Dapur di pagi jam tiga itu sepi. Semua anggota keluarga belum bangun kecuali mama. semuanya masih berlayar di samudera mimpi, setelah semalam membantu mama masak. Sedangkan Alida sitekor, sudah lebih dulu melayang-layang di negeri kapuk super empuk. Telinganya pun sudah tersumpal sampai tertutup. Mama yang memanggil minta bantuan pun tak terdengar olehnya. Alhasil, pagi itu Alida harus mencuci seluruh piring dan peralatan masak yang kotor. Apalagi mama kalau masak rendang bumbu serbag tradisional, alias minim menggunakan teknologi macam blender. Termasuk santan sachet. Dapur benar-benar bak medan seusai dipakai bertempur, dan membersihkannya termasuk tugas Alida pagi buta itu.
Dua puluh potong untuk Javas sudah masuk ke dalam tas tenteng Alida. Hanya rendang saja, tanpa nasi ataupun gulai cubadak, daun singkong apalagi sambal ijo.
“Al, usahain teman Alida itu jadi langganan ya. Kalau masak rendangnya aja, Mama masih kuat. Kalau sama nasinya itu yang bikin mama nggak kuat kalau masak sendirian,” ucap Mama berusaha tampak semangat di wajahnya yang masih sembab dan terlihat pucat.
Mama Alida pulang baru pulang dari study tour kemarin. Kondisi kesehatannya menurun. Namun, ketika Alida mengirim SMS mengingatkan mama kalau ada temannya yang menunggu rendang mama, mama pun berusaha untuk tetap memasak meski harus bolak-balik duduk dan akhirnya setelah bumbu masuk seluruhnya ke dalam kuali, kakak yang ambil alih memasak.
“Iya, Ma. Nanti Alida coba bujuk dia supaya mau langganan rendang Mama.” Alida lalu pamit berangkat sekolah. Perasaannya tak enak. Mama sampai bela-belain memasak untuknya, sementara Alida bahkan tak tahu pasti akankah Javas mau bicara dengannya berkat rendang mama yang ia bawa.
Perasaan tak enak itu makin menguasai Alida tatkala jam kepulangan berbunyi.
“Alida! Lo mau kita-kita anterin ke rumah Javas?” Alida menoleh pada teman-teman satu geng yang satu per satu masuk ke dalam kelas.

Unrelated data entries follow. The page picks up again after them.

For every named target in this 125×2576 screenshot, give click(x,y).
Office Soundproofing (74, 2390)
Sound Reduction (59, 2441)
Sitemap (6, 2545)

“Muka lo pucat banget dari tadi pagi, Al. Kawatir gue lo kenapa-kenapa di jalan.” Hani menambahkan.
“Gue kurang tidur doang. Kayaknya mau datang bulan juga.” Alida sudah menyandang tasnya.
“Ya udah kita anterin. Anak-anak pada mau nongkrong di rumah Fany sambil ngerjain tugas matematika.” Anggi si paling tinggi bak model busana itu lalu merengkuh Alida.
“Tumben banget lo semua mau nganterin gue?” tanya Alida sambil melirik satu per satu anggota gengnya yang lengkap.
“Kita semua khawatir sama lo Alida. Apalagi udah sebulan lebih lo nemenin si Javas belajar tapi belum juga ada kemajuan.”
“Ya, nanti pasti ada kemajuan lah. Namanya baru adaptasi.” Alida menyejukkan hatinya yang sangsi dengan ucapannya sendiri. Meski amunisi untuk meluluhkan Javas sudah ia bawa dalam tas.
Satu geng berjumlah tujuh orang itu lalu berjalan kaki menuju rumah Fany yang nanti melewati kediaman Javas. Mereka membicarakan banyak hal. Terutama tentang study tour untuk siswa kelas tiga yang akan dilaksanakan satu bulan lagi. Sementara isi kepala Alida penuh dengan kata-kata yang sedang ia untai, bagaimana amunisi yang dibawanya berhasil menghujam jantung Javas, lalu luluh lantak lah pertahanan si pentolan tawuran!
“Eh, Al! Diajak ngobrol malah bengong!” tegur Anggi.
“Nggak bengong. Gue denger lo semua ngomong.”